■ **YOUR ASSIGNMENT**
Below are the records. Retype, exactly, the lines from the first through the line with "[Katurah-Jones-Testimonial-001] (146, 658)", and leave out the pictures.

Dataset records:
=======
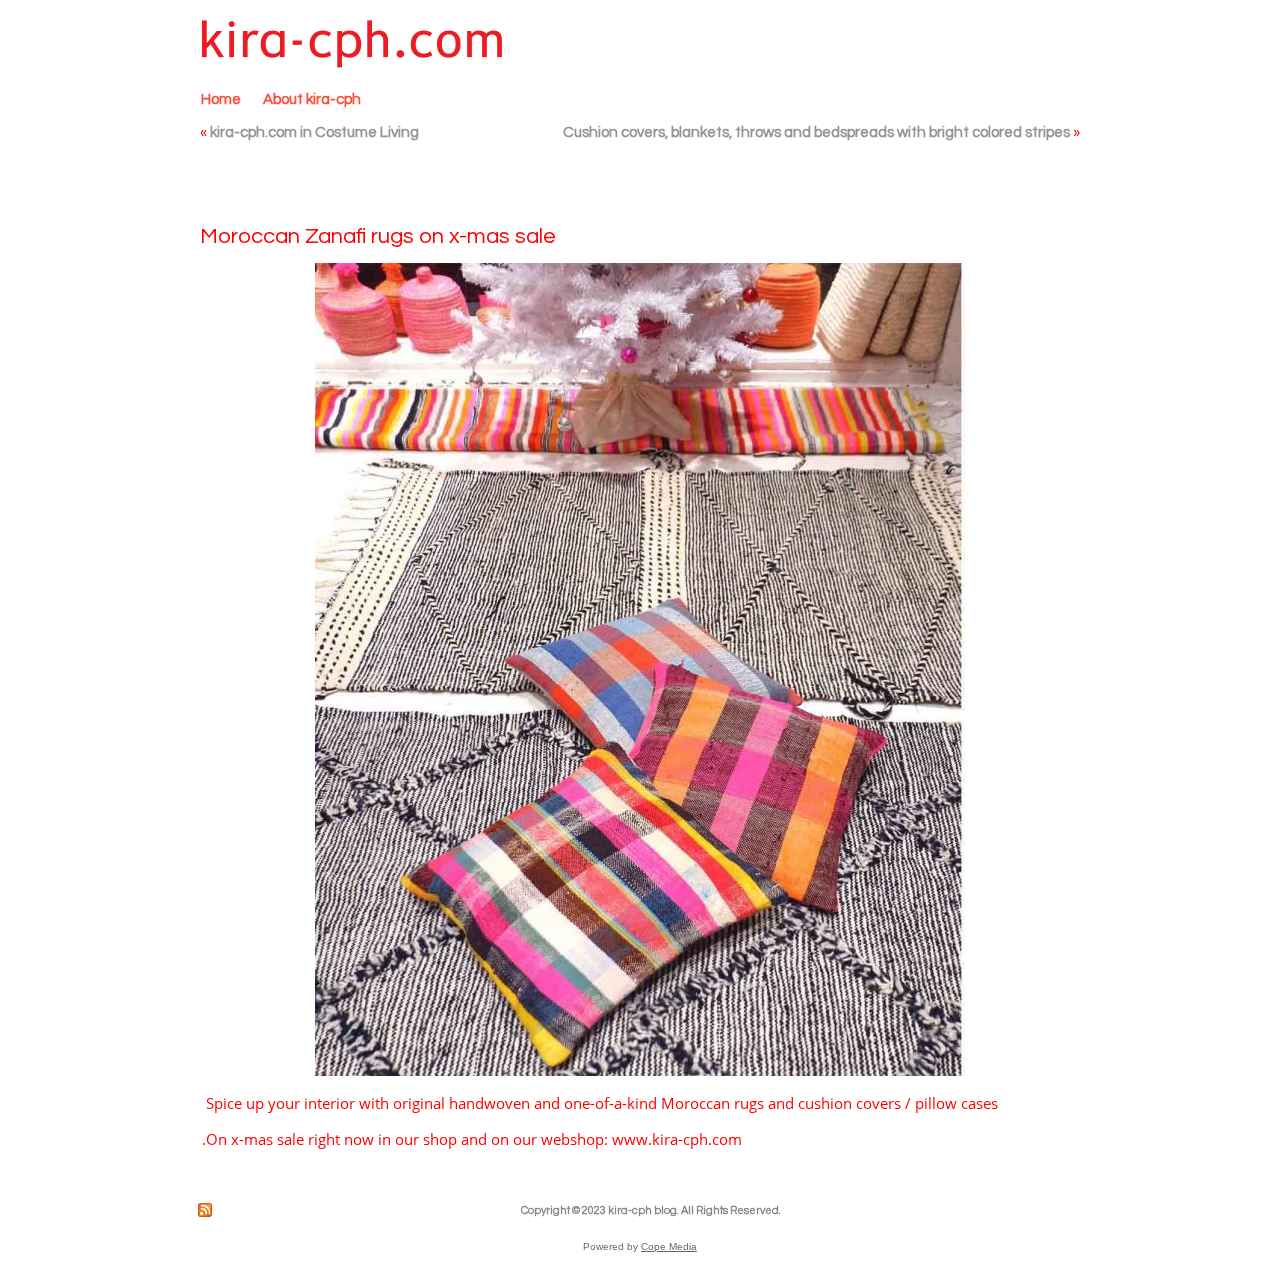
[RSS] (206, 1210)
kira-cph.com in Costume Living (314, 132)
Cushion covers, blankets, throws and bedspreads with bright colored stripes (816, 132)
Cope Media (669, 1246)
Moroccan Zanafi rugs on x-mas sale (378, 236)
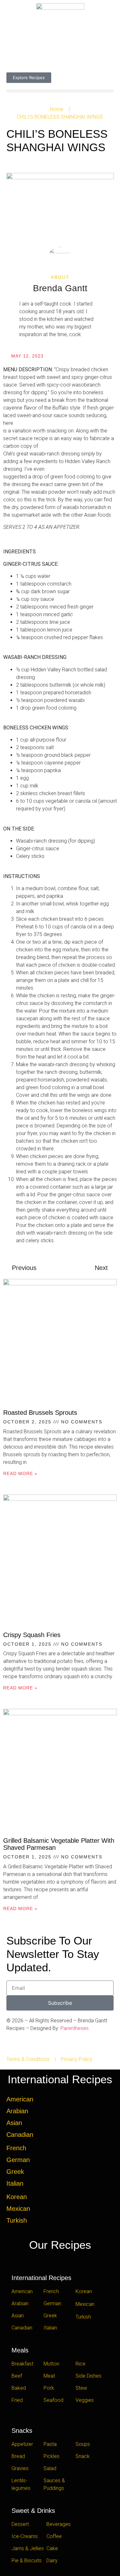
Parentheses (74, 2028)
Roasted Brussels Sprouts (40, 1412)
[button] (60, 91)
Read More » (20, 1473)
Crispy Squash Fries (31, 1634)
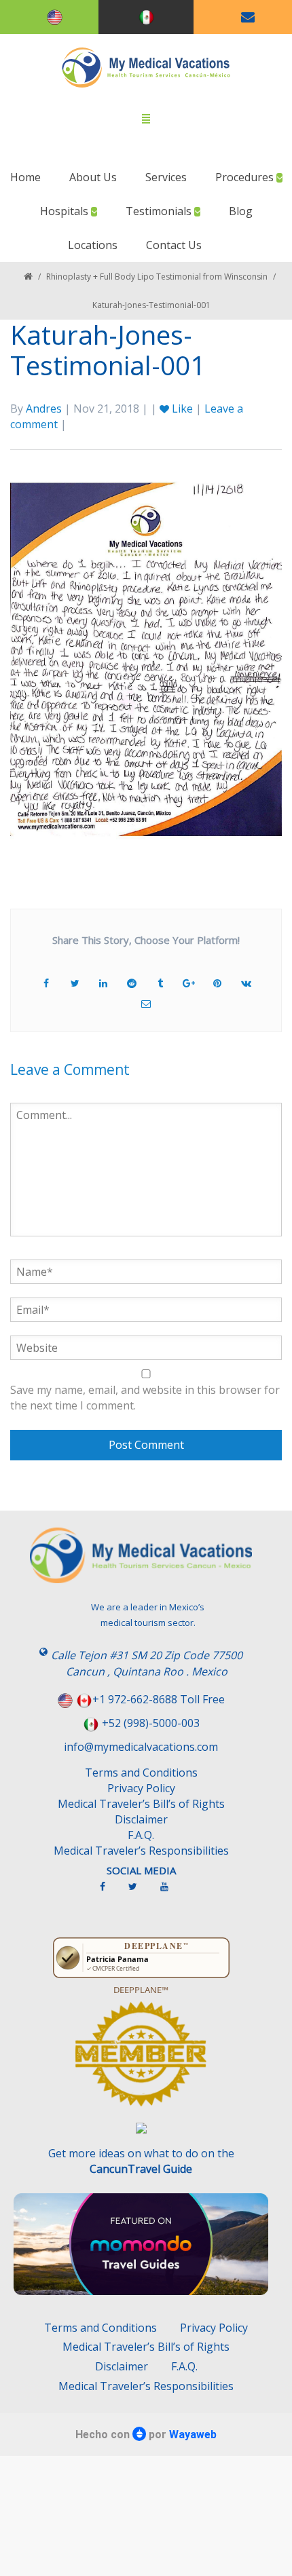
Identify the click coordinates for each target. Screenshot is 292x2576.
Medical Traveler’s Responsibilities (141, 1850)
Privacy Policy (141, 1788)
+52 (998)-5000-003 (151, 1723)
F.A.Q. (141, 1834)
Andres (44, 408)
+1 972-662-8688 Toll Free (158, 1699)
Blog (241, 211)
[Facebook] (109, 1892)
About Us (93, 177)
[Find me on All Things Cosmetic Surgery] (141, 2060)
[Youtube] (171, 1892)
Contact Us (174, 245)
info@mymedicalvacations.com (141, 1746)
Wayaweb (193, 2434)
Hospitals (65, 211)
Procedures (245, 177)
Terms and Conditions (141, 1772)
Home (25, 177)
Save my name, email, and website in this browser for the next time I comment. (145, 1397)
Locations (92, 245)
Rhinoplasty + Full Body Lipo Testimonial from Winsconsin (157, 276)
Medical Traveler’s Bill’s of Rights (141, 1803)
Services (166, 177)
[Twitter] (139, 1892)
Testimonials (160, 211)
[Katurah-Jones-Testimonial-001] (146, 658)
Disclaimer (141, 1819)
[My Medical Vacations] (146, 68)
=======
■ **WRITTEN RESPONSE**
[RSS] (206, 1210)
kira-cph.com in Costume Living (314, 132)
Cushion covers, blankets, throws and bedspreads with bright colored stripes (816, 132)
Cope Media (669, 1246)
Moroccan Zanafi rugs on x-mas sale (378, 236)
Parentheses (74, 2028)
Roasted Brussels Sprouts (40, 1412)
[button] (60, 91)
Read More » (20, 1473)
Crispy Squash Fries (31, 1634)
Identify the click coordinates for each target. Screenshot is 292x2576.
Medical Traveler’s Responsibilities (141, 1850)
Privacy Policy (141, 1788)
+52 (998)-5000-003 (151, 1723)
F.A.Q. (141, 1834)
Andres (44, 408)
+1 972-662-8688 Toll Free (158, 1699)
Blog (241, 211)
[Facebook] (109, 1892)
About Us (93, 177)
[Find me on All Things Cosmetic Surgery] (141, 2060)
[Youtube] (171, 1892)
Contact Us (174, 245)
info@mymedicalvacations.com (141, 1746)
Wayaweb (193, 2434)
Hospitals (65, 211)
Procedures (245, 177)
Terms and Conditions (141, 1772)
Home (25, 177)
Save my name, email, and website in this browser for the next time I comment. (145, 1397)
Locations (92, 245)
Rhinoplasty + Full Body Lipo Testimonial from Winsconsin (157, 276)
Medical Traveler’s Bill’s of Rights (141, 1803)
Services (166, 177)
[Twitter] (139, 1892)
Testimonials (160, 211)
[Katurah-Jones-Testimonial-001] (146, 658)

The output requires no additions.